### What to produce
Rewrite the listing with "Terms" swapped for "Conditions" and every other line unchanged, leaving out the pictures.

### Extracted material
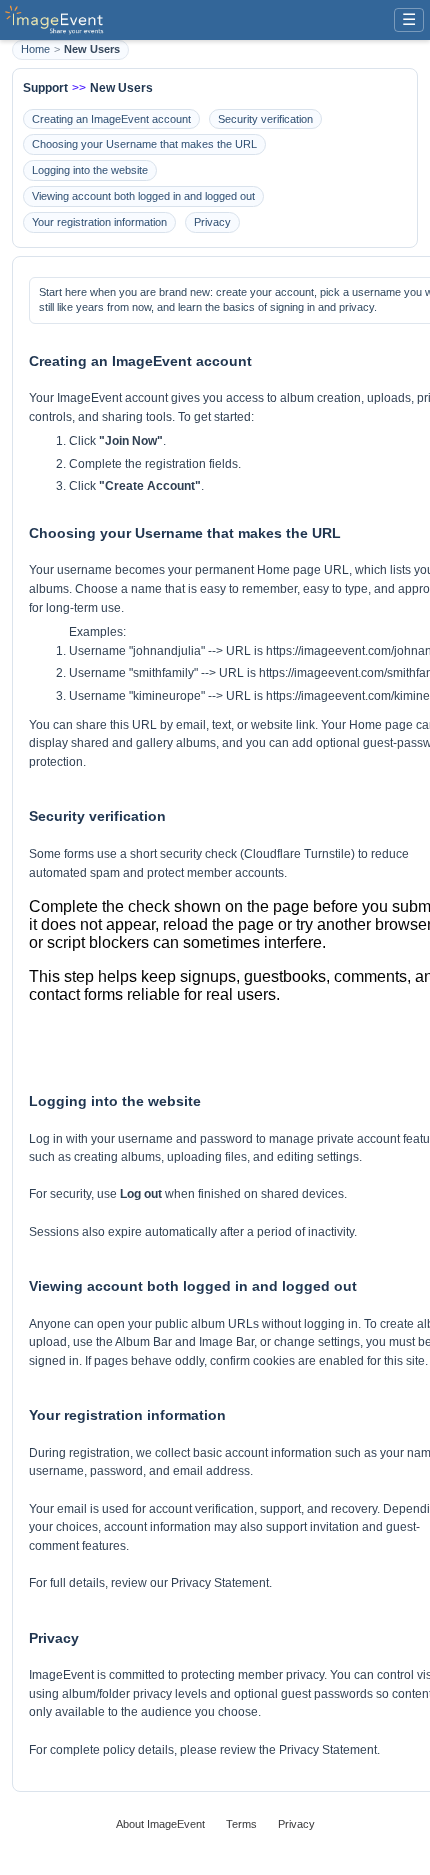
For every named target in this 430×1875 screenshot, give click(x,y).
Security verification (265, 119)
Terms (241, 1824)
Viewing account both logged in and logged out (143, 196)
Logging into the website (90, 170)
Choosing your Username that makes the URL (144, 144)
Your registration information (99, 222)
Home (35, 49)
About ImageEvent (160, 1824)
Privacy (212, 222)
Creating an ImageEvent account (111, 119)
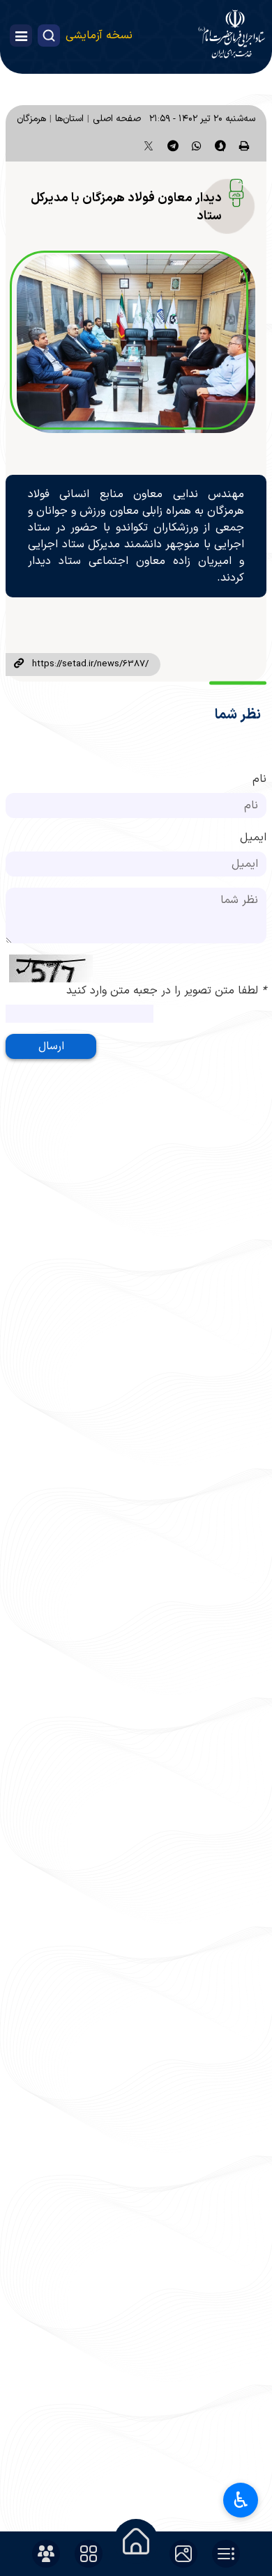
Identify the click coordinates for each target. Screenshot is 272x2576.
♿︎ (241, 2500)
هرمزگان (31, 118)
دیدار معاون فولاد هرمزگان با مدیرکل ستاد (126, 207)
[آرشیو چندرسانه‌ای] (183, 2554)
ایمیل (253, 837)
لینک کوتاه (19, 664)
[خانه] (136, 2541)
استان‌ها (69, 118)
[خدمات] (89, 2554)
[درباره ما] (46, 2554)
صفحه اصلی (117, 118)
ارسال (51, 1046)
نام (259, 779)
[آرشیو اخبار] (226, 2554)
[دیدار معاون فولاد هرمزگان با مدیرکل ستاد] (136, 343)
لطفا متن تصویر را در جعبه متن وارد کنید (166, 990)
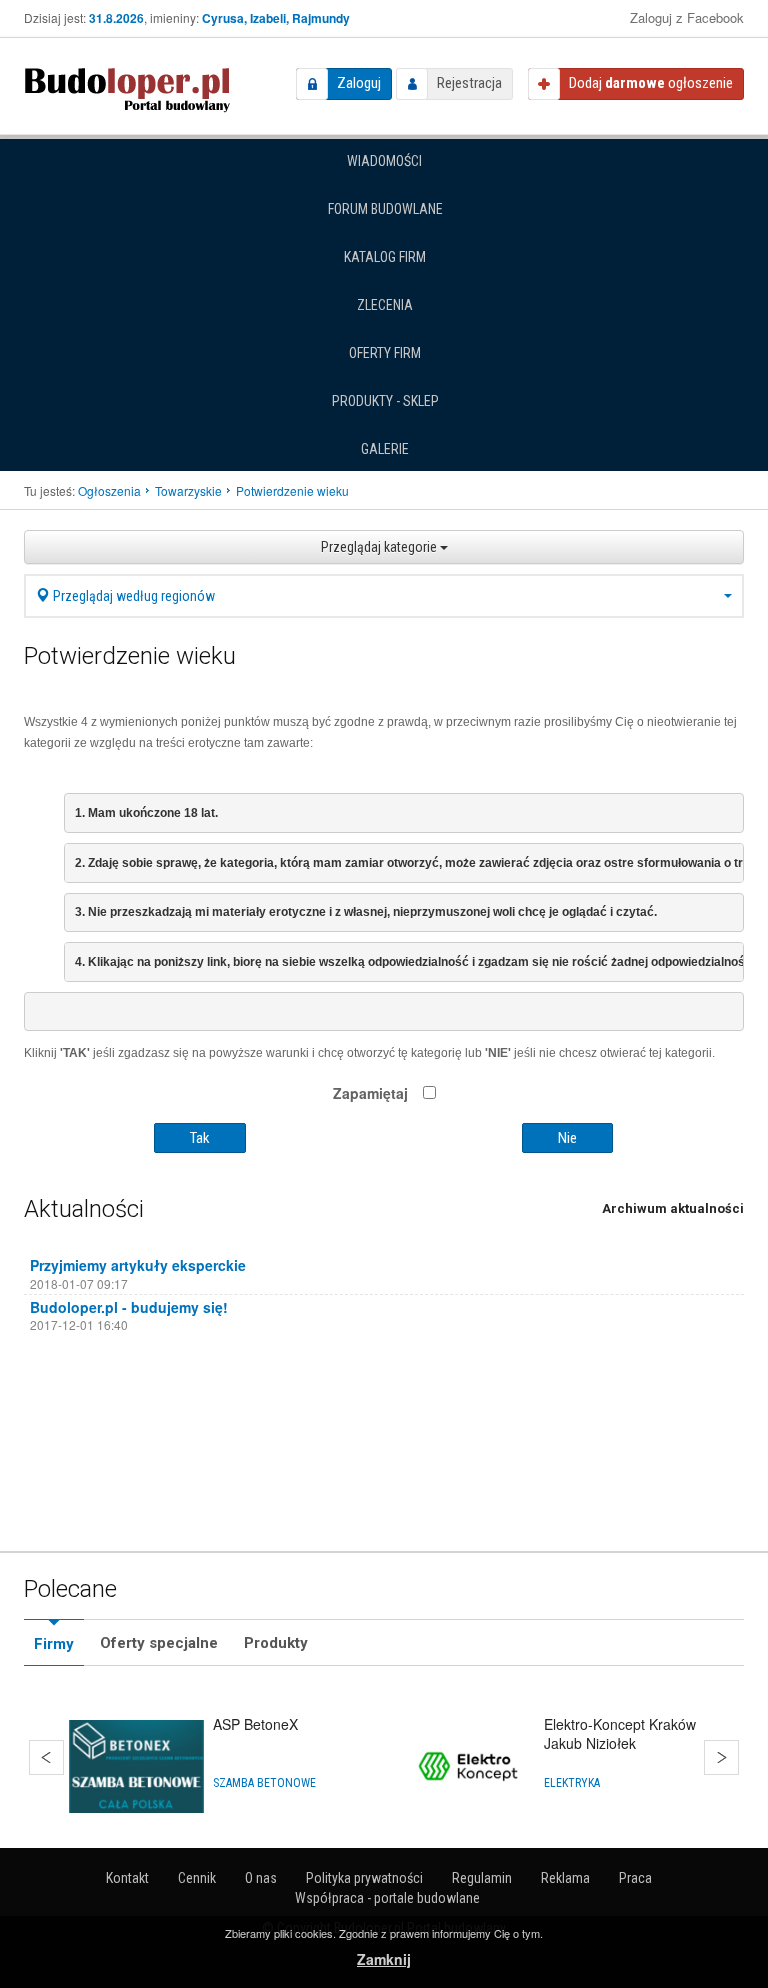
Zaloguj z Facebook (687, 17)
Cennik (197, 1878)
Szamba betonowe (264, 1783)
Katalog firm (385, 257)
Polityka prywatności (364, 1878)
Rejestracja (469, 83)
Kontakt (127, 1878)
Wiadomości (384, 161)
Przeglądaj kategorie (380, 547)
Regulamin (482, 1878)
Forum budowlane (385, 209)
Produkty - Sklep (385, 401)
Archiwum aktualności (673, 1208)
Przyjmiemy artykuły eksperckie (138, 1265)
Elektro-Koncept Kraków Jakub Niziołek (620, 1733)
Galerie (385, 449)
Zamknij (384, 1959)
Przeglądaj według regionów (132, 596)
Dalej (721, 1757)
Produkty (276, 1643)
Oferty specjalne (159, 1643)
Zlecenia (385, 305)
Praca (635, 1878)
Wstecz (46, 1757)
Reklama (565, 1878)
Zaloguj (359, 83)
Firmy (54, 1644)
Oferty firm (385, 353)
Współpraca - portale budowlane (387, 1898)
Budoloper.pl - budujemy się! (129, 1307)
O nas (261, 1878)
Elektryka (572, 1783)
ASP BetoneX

### Response to the task
For every named target in this 430×1875 screenshot, give click(x,y).
Security verification (265, 119)
Conditions (241, 1824)
Viewing account both logged in and logged out (143, 196)
Logging into the website (90, 170)
Choosing your Username that makes the URL (144, 144)
Your registration information (99, 222)
Home (35, 49)
About ImageEvent (160, 1824)
Privacy (212, 222)
Creating an ImageEvent account (111, 119)
Identify the click coordinates for each target. Screenshot is 272x2576.
♿︎ (241, 2500)
هرمزگان (31, 118)
دیدار معاون فولاد هرمزگان با مدیرکل ستاد (126, 207)
[آرشیو چندرسانه‌ای] (183, 2554)
ایمیل (253, 837)
لینک کوتاه (19, 664)
[خانه] (136, 2541)
استان‌ها (69, 118)
[خدمات] (89, 2554)
[درباره ما] (46, 2554)
صفحه اصلی (117, 118)
ارسال (51, 1046)
نام (259, 779)
[آرشیو اخبار] (226, 2554)
[دیدار معاون فولاد هرمزگان با مدیرکل ستاد] (136, 343)
لطفا متن تصویر را در جعبه متن وارد کنید (166, 990)
Zaloguj z Facebook (687, 17)
Cennik (197, 1878)
Szamba betonowe (264, 1783)
Katalog firm (385, 257)
Polityka prywatności (364, 1878)
Rejestracja (469, 83)
Kontakt (127, 1878)
Wiadomości (384, 161)
Przeglądaj kategorie (380, 547)
Regulamin (482, 1878)
Forum budowlane (385, 209)
Produkty - Sklep (385, 401)
Archiwum aktualności (673, 1208)
Przyjmiemy artykuły eksperckie (138, 1265)
Elektro-Koncept Kraków Jakub Niziołek (620, 1733)
Galerie (385, 449)
Zamknij (384, 1959)
Przeglądaj według regionów (132, 596)
Dalej (721, 1757)
Produkty (276, 1643)
Oferty specjalne (159, 1643)
Zlecenia (385, 305)
Praca (635, 1878)
Wstecz (46, 1757)
Reklama (565, 1878)
Zaloguj (359, 83)
Firmy (54, 1644)
Oferty firm (385, 353)
Współpraca - portale budowlane (387, 1898)
Budoloper.pl - budujemy się! (129, 1307)
O nas (261, 1878)
Elektryka (572, 1783)
ASP BetoneX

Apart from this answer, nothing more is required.